## [Task description]
Nothing outside the stretch is wanted. Repeat exactly the lines of the listing below from the one that contains "Task: Open the line chart reports icon" through the one that contains "You are a computer-use agent. Image resolution: width=900", both ends included.

## [Provided material]
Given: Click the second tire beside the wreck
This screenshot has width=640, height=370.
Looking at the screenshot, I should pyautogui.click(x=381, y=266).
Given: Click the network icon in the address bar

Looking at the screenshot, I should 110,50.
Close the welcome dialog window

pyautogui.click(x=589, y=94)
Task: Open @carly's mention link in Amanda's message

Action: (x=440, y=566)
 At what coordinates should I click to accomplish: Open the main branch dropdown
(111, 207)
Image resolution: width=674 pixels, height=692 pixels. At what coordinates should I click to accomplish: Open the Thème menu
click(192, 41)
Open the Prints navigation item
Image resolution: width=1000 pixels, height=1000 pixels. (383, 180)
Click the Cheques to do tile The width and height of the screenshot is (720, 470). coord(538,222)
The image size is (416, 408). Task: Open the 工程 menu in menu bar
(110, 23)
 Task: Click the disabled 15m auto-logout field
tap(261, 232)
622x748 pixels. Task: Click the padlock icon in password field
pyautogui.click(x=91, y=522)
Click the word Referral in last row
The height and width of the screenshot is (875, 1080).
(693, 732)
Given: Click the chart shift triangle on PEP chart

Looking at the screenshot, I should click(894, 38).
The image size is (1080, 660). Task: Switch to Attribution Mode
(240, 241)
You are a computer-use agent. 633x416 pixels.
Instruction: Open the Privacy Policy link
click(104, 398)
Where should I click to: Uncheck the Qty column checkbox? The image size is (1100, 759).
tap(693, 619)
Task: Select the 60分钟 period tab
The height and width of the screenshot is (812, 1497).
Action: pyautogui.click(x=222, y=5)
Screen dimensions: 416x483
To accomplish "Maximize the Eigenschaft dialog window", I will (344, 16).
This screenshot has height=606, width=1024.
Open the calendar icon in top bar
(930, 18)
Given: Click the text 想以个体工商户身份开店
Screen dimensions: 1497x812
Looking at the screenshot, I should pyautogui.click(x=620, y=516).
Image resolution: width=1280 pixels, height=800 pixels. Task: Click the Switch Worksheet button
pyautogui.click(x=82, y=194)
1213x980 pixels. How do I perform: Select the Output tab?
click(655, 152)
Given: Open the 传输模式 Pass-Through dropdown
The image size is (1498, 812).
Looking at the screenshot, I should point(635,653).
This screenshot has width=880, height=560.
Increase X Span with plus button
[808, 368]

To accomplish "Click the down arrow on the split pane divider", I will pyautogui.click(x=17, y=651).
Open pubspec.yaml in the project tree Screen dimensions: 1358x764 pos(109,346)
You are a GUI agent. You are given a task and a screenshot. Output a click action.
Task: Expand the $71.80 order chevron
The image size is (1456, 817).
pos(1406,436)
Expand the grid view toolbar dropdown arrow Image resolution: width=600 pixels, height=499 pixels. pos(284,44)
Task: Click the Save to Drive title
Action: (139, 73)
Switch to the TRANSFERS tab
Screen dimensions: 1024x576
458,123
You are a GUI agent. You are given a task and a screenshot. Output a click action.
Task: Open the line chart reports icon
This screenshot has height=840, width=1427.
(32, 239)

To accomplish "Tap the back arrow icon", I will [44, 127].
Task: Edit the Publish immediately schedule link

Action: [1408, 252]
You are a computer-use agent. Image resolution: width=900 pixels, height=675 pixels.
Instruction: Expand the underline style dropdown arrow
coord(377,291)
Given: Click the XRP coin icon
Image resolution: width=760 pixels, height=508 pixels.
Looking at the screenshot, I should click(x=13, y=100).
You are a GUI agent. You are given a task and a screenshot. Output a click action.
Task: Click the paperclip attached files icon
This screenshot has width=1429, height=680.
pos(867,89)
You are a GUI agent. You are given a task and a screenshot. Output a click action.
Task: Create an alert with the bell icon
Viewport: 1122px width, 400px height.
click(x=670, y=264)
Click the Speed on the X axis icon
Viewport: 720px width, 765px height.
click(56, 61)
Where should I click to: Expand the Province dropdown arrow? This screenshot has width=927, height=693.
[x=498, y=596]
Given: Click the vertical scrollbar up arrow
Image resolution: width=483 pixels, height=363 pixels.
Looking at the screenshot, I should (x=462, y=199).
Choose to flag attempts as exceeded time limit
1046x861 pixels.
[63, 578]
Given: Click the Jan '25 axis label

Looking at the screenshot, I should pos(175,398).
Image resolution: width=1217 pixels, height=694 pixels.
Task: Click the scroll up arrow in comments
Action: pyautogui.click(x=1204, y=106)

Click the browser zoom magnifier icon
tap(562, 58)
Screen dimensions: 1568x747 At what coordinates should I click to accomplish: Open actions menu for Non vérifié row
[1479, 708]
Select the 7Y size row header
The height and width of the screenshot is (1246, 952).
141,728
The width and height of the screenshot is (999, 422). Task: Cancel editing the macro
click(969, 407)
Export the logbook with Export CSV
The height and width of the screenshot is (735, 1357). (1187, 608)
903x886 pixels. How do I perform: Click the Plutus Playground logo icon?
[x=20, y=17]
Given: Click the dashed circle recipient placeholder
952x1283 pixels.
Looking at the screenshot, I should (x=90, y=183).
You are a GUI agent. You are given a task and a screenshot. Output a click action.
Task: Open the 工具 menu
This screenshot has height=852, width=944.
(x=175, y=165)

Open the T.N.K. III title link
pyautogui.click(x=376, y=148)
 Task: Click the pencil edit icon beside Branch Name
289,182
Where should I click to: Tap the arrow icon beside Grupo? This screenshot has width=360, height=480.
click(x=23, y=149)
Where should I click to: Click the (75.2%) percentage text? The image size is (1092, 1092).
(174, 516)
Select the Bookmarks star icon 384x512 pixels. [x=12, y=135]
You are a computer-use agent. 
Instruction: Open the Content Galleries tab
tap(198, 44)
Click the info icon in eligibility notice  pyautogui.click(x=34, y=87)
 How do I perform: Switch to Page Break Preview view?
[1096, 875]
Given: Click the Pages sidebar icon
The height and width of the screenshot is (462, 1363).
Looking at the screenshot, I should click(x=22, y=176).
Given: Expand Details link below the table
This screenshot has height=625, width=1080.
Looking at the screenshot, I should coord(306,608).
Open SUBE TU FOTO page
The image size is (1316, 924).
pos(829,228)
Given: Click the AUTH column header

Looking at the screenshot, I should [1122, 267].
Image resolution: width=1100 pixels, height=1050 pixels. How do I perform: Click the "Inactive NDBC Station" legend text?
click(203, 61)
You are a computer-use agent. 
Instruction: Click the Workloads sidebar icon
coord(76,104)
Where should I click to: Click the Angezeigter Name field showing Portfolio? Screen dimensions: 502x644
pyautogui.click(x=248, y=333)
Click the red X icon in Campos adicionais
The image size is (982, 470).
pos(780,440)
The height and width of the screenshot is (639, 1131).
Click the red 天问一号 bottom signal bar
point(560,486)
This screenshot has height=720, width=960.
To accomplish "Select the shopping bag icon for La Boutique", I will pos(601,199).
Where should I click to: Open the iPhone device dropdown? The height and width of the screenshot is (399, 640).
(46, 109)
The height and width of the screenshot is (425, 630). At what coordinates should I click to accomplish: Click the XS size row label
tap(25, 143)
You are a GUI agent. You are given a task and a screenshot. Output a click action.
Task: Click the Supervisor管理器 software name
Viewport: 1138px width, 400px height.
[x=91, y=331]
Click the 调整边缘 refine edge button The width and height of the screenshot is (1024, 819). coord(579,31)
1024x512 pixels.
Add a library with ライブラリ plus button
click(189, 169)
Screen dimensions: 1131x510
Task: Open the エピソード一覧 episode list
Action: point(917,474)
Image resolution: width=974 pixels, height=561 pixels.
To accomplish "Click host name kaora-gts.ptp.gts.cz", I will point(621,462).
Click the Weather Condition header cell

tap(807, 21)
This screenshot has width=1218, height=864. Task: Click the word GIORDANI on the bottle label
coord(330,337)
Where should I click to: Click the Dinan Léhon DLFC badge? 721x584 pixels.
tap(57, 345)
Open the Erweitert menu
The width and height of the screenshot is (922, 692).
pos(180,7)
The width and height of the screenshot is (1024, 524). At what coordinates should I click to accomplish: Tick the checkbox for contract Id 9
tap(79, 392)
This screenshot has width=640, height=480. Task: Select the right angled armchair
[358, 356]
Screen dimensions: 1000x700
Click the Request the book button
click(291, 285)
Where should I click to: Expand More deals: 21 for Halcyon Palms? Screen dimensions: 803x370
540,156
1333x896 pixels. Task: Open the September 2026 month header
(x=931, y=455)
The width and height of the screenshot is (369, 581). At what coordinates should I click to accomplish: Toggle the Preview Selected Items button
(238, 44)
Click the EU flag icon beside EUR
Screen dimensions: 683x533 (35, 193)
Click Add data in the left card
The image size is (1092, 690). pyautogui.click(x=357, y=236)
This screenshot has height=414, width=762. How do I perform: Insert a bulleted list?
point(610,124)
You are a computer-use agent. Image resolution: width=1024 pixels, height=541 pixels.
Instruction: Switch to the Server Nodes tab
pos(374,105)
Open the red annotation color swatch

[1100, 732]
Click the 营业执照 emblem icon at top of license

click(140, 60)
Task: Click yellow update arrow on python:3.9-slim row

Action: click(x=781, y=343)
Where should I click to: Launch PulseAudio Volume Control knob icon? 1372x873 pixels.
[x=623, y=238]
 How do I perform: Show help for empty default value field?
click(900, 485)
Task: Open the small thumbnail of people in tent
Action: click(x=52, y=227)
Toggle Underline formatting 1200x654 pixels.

## [Response box]
Task: Open the line chart reports icon
This screenshot has height=840, width=1427.
(32, 239)

To accomplish "Tap the back arrow icon", I will [44, 127].
Task: Edit the Publish immediately schedule link

Action: [1408, 252]
You are a computer-use agent. Image resolution: width=900 pixels, height=675 pixels.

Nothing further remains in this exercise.